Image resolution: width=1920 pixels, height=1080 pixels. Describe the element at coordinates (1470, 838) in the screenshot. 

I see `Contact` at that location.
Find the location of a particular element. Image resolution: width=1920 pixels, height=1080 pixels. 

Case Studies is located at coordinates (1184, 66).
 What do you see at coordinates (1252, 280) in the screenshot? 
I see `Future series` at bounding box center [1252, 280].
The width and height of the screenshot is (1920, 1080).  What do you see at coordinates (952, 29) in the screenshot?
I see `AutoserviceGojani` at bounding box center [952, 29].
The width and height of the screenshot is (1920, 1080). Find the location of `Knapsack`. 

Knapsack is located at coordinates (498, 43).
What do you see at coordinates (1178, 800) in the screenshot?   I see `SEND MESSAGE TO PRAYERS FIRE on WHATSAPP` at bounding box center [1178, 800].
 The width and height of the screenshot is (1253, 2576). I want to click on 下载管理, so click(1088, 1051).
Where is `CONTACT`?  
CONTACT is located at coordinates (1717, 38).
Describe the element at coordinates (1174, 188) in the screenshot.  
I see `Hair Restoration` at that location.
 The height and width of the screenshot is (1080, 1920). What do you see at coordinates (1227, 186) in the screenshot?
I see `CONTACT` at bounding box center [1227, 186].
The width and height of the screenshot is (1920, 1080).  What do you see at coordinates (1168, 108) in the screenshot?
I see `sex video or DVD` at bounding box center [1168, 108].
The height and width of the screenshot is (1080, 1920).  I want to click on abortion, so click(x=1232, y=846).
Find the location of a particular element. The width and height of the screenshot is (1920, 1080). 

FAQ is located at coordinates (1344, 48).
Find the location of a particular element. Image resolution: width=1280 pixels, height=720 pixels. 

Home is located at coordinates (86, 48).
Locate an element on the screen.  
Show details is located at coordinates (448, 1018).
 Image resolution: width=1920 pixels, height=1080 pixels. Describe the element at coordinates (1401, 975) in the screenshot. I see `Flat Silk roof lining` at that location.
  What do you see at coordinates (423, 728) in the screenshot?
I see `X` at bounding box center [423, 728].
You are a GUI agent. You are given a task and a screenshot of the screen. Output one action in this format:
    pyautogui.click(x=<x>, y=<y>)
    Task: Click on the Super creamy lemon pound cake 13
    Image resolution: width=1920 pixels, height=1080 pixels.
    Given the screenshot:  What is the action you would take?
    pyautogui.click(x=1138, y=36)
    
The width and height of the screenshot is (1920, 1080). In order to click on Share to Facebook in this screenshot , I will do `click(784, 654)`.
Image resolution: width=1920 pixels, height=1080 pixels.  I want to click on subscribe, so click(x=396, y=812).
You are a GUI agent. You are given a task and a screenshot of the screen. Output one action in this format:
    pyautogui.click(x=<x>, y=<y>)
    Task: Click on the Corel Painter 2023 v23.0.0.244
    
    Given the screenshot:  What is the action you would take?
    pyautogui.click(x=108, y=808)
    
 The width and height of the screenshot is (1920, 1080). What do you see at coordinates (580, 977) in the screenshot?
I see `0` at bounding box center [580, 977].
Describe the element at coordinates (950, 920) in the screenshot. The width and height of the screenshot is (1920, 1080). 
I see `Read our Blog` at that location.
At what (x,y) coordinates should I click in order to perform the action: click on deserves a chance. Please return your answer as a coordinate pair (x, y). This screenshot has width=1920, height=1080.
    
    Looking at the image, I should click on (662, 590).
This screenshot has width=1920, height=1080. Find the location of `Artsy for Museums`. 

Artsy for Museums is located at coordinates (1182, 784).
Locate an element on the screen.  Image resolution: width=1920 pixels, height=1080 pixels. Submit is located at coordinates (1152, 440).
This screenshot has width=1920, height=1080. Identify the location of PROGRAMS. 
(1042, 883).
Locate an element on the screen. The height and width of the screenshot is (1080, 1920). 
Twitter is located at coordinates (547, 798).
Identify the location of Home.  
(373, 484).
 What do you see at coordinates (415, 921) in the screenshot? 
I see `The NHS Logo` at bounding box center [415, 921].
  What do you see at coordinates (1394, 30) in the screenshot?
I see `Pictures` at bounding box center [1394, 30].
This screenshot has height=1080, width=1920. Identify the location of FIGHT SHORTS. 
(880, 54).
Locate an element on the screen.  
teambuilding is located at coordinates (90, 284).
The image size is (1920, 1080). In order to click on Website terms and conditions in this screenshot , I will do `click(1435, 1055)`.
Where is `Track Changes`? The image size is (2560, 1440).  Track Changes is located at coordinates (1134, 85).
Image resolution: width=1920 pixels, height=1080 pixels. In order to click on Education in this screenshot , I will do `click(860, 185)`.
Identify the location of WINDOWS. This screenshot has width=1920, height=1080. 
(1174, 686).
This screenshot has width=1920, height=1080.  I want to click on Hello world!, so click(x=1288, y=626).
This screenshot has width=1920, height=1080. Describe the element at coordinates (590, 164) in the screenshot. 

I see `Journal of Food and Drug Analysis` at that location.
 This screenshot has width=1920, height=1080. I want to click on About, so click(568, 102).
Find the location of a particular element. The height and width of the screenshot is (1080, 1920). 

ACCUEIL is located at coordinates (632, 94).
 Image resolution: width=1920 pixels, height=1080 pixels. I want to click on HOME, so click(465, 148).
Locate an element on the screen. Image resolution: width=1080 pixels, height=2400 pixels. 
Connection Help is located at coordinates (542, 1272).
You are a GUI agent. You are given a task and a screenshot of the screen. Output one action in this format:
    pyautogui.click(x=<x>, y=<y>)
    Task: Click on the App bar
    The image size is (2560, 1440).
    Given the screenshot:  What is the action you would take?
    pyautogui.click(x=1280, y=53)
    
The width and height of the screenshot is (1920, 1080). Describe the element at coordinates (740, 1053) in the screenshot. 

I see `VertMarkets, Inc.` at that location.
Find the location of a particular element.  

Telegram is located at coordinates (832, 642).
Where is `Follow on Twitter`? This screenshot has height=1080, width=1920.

__TASK PROMPT__:
Copy out all the records again, swapping "particular" for "specific" everywhere it appears and leaving everything else as it is.

__FULL SOLUTION__:
Image resolution: width=1920 pixels, height=1080 pixels. Describe the element at coordinates (1470, 838) in the screenshot. 

I see `Contact` at that location.
Find the location of a specific element. Image resolution: width=1920 pixels, height=1080 pixels. 

Case Studies is located at coordinates (1184, 66).
 What do you see at coordinates (1252, 280) in the screenshot? 
I see `Future series` at bounding box center [1252, 280].
The width and height of the screenshot is (1920, 1080).  What do you see at coordinates (952, 29) in the screenshot?
I see `AutoserviceGojani` at bounding box center [952, 29].
The width and height of the screenshot is (1920, 1080). Find the location of `Knapsack`. 

Knapsack is located at coordinates (498, 43).
What do you see at coordinates (1178, 800) in the screenshot?   I see `SEND MESSAGE TO PRAYERS FIRE on WHATSAPP` at bounding box center [1178, 800].
 The width and height of the screenshot is (1253, 2576). I want to click on 下载管理, so click(1088, 1051).
Where is `CONTACT`?  
CONTACT is located at coordinates (1717, 38).
Describe the element at coordinates (1174, 188) in the screenshot.  
I see `Hair Restoration` at that location.
 The height and width of the screenshot is (1080, 1920). What do you see at coordinates (1227, 186) in the screenshot?
I see `CONTACT` at bounding box center [1227, 186].
The width and height of the screenshot is (1920, 1080).  What do you see at coordinates (1168, 108) in the screenshot?
I see `sex video or DVD` at bounding box center [1168, 108].
The height and width of the screenshot is (1080, 1920).  I want to click on abortion, so click(x=1232, y=846).
Find the location of a specific element. The width and height of the screenshot is (1920, 1080). 

FAQ is located at coordinates (1344, 48).
Find the location of a specific element. Image resolution: width=1280 pixels, height=720 pixels. 

Home is located at coordinates (86, 48).
Locate an element on the screen.  
Show details is located at coordinates (448, 1018).
 Image resolution: width=1920 pixels, height=1080 pixels. Describe the element at coordinates (1401, 975) in the screenshot. I see `Flat Silk roof lining` at that location.
  What do you see at coordinates (423, 728) in the screenshot?
I see `X` at bounding box center [423, 728].
You are a GUI agent. You are given a task and a screenshot of the screen. Output one action in this format:
    pyautogui.click(x=<x>, y=<y>)
    Task: Click on the Super creamy lemon pound cake 13
    Image resolution: width=1920 pixels, height=1080 pixels.
    Given the screenshot:  What is the action you would take?
    pyautogui.click(x=1138, y=36)
    
The width and height of the screenshot is (1920, 1080). In order to click on Share to Facebook in this screenshot , I will do `click(784, 654)`.
Image resolution: width=1920 pixels, height=1080 pixels.  I want to click on subscribe, so click(x=396, y=812).
You are a GUI agent. You are given a task and a screenshot of the screen. Output one action in this format:
    pyautogui.click(x=<x>, y=<y>)
    Task: Click on the Corel Painter 2023 v23.0.0.244
    
    Given the screenshot:  What is the action you would take?
    pyautogui.click(x=108, y=808)
    
 The width and height of the screenshot is (1920, 1080). What do you see at coordinates (580, 977) in the screenshot?
I see `0` at bounding box center [580, 977].
Describe the element at coordinates (950, 920) in the screenshot. The width and height of the screenshot is (1920, 1080). 
I see `Read our Blog` at that location.
At what (x,y) coordinates should I click in order to perform the action: click on deserves a chance. Please return your answer as a coordinate pair (x, y). This screenshot has width=1920, height=1080.
    
    Looking at the image, I should click on (662, 590).
This screenshot has width=1920, height=1080. Find the location of `Artsy for Museums`. 

Artsy for Museums is located at coordinates (1182, 784).
Locate an element on the screen.  Image resolution: width=1920 pixels, height=1080 pixels. Submit is located at coordinates (1152, 440).
This screenshot has width=1920, height=1080. Identify the location of PROGRAMS. 
(1042, 883).
Locate an element on the screen. The height and width of the screenshot is (1080, 1920). 
Twitter is located at coordinates (547, 798).
Identify the location of Home.  
(373, 484).
 What do you see at coordinates (415, 921) in the screenshot? 
I see `The NHS Logo` at bounding box center [415, 921].
  What do you see at coordinates (1394, 30) in the screenshot?
I see `Pictures` at bounding box center [1394, 30].
This screenshot has height=1080, width=1920. Identify the location of FIGHT SHORTS. 
(880, 54).
Locate an element on the screen.  
teambuilding is located at coordinates (90, 284).
The image size is (1920, 1080). In order to click on Website terms and conditions in this screenshot , I will do `click(1435, 1055)`.
Where is `Track Changes`? The image size is (2560, 1440).  Track Changes is located at coordinates (1134, 85).
Image resolution: width=1920 pixels, height=1080 pixels. In order to click on Education in this screenshot , I will do `click(860, 185)`.
Identify the location of WINDOWS. This screenshot has width=1920, height=1080. 
(1174, 686).
This screenshot has width=1920, height=1080.  I want to click on Hello world!, so click(x=1288, y=626).
This screenshot has width=1920, height=1080. Describe the element at coordinates (590, 164) in the screenshot. 

I see `Journal of Food and Drug Analysis` at that location.
 This screenshot has width=1920, height=1080. I want to click on About, so click(568, 102).
Find the location of a specific element. The height and width of the screenshot is (1080, 1920). 

ACCUEIL is located at coordinates (632, 94).
 Image resolution: width=1920 pixels, height=1080 pixels. I want to click on HOME, so click(465, 148).
Locate an element on the screen. Image resolution: width=1080 pixels, height=2400 pixels. 
Connection Help is located at coordinates (542, 1272).
You are a GUI agent. You are given a task and a screenshot of the screen. Output one action in this format:
    pyautogui.click(x=<x>, y=<y>)
    Task: Click on the App bar
    The image size is (2560, 1440).
    Given the screenshot:  What is the action you would take?
    pyautogui.click(x=1280, y=53)
    
The width and height of the screenshot is (1920, 1080). Describe the element at coordinates (740, 1053) in the screenshot. 

I see `VertMarkets, Inc.` at that location.
Find the location of a specific element.  

Telegram is located at coordinates (832, 642).
Where is `Follow on Twitter`? This screenshot has height=1080, width=1920.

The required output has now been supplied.